Propelled by a surprisingly smooth melody, "New Day Coming" is a poignant declaration of a redemptive new beginning. The song's chorus captures the concept of new beginnings that underscores much of the album's thematic flow: "I'll get back up, cause my whole life I was lost and now I'm found." "Only One" is another more laid back cut, also serving as one of the most accessible selections with its upbeat sound and smooth pacing.
"Break Out" employs the rock genre's staple fight song format, but turns it more towards inspiration than aggression. This is a song that could easily be picked up by a sports team. "Hit Me More" builds itself with just a bit of a Southern twang well-suited to Stapp's vocal style. The track is a narrative embracing the breaking point moments of our lives, framed by hook-heavy melodies and instantly singable lyrics.
In what is perhaps the hardest moment on the album to pull off, "Jesus Was a Rockstar" likens Jesus's life to the career of a rockstar. This track will most likely prove hard for some to swallow, but taken with the right amount of levity, the song is an enjoyable jam with surprisingly strong validity in the comparisons drawn.
"What Would Love Do" is a song from the heart of conflicts, asking the simple question "what would love do?" both of the singer and the other person involved in the situation. This displays a mellowed, trembling side to Stapp's powerhouse voice, adding an appropriate balance to other tracks on the album. "Crash" reminisces on the dangers of climbing too high through success. Featuring both a rich acoustic guitar bed in the intro and the strongest guitar solo on the album, this song will also likely be musically satisfying fare for Creed fans.

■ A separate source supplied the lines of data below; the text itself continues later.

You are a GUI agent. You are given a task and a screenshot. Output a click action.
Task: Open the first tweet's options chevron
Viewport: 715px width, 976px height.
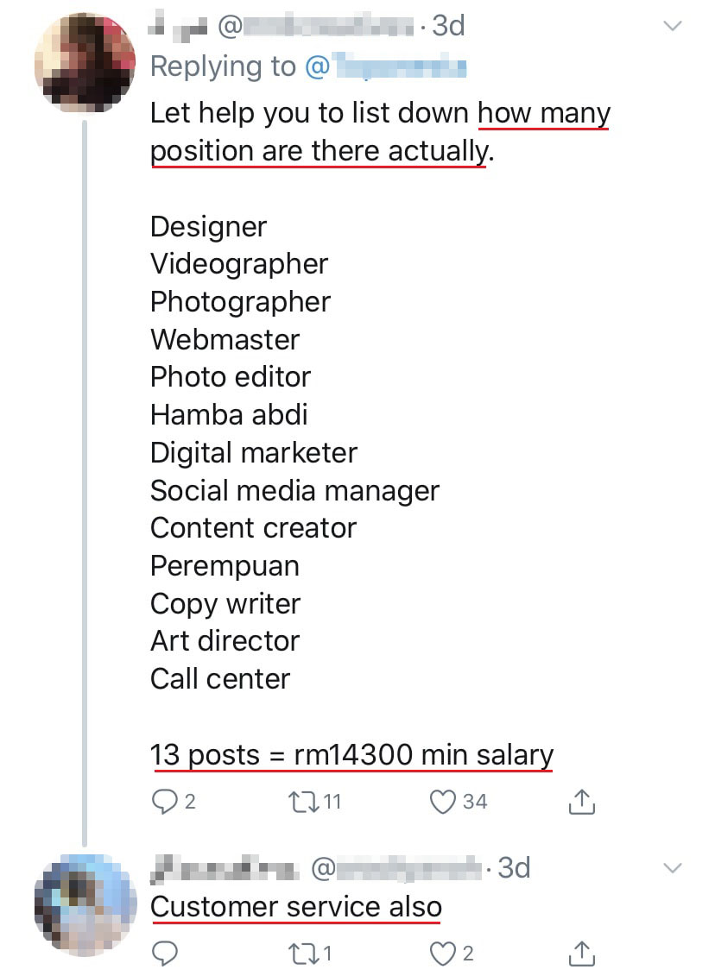672,26
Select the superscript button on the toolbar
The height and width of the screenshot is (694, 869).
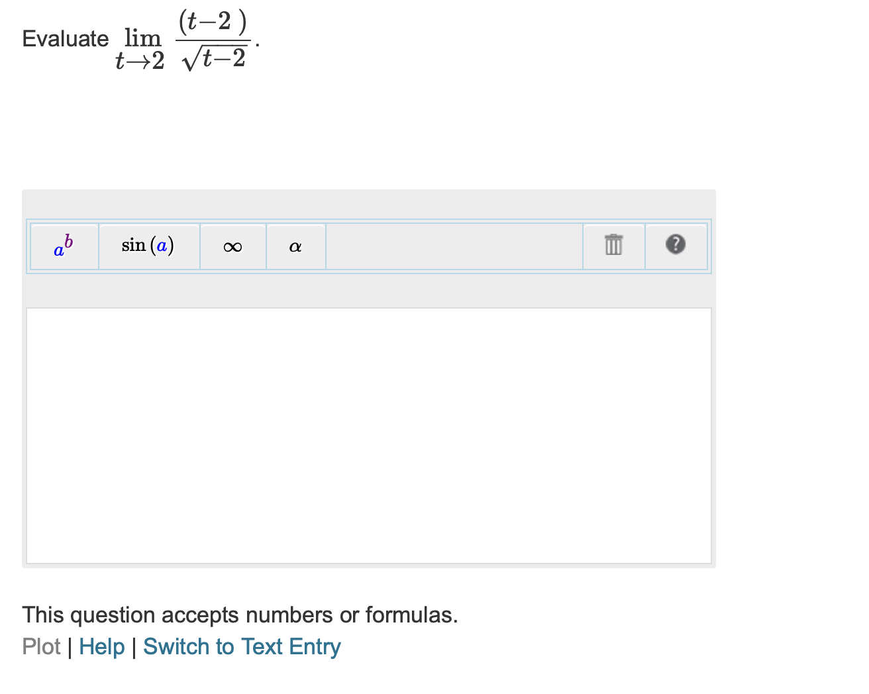[63, 246]
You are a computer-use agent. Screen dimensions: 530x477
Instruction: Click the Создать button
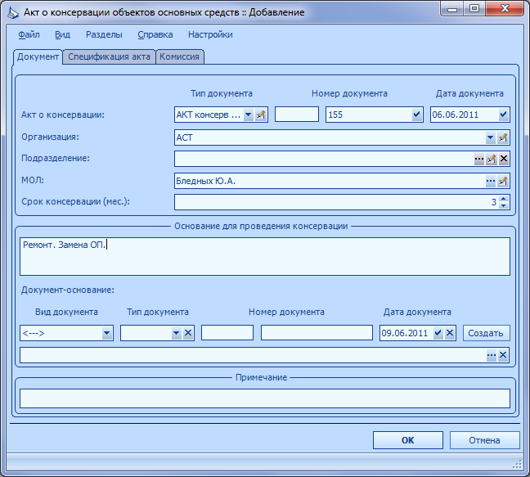click(486, 333)
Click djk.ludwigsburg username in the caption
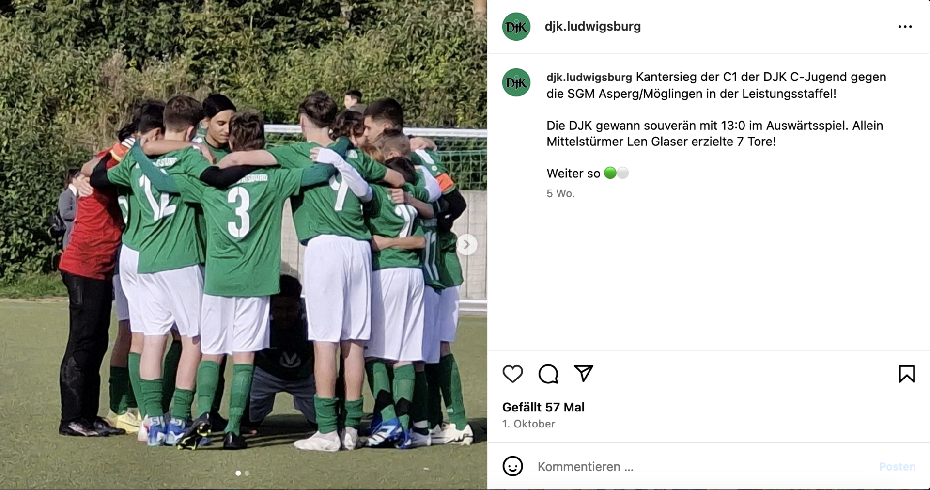Viewport: 930px width, 490px height. (589, 77)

Grunge-style ballad "Dying to Live" wraps the album with some of the strongest musical arranging and songwriting, declaring earnestly and fittingly "What I thought was all of my life's story, turns out it was only just one page / It's a new beginning, I've got so much left to say."
This is a rare album that manages to stay true to the artist's musical resume while innovating for new listeners, tempering classic distortion-heavy grunge with slick hooks and matured songwriting. Scott Stapp clearly knows his craft inside and out, and he's investing that knowledge in some deeply encouraging songs of personal redemption and purpose. Crafted by one of the best teams in the rock music industry, this album is undeniably musically tight and masterfully written.
Although Stapp's tumultuous history may provide a challenge for many listeners in granting this album credibility, particularly in the Christian market, the humility and honesty voiced in every track make this well worth your time and consideration. These songs give voice to those who have been broken, the grace-hungry seeking to know that even their mistakes can find meaning—and that is a voice that sorely needs to be heard.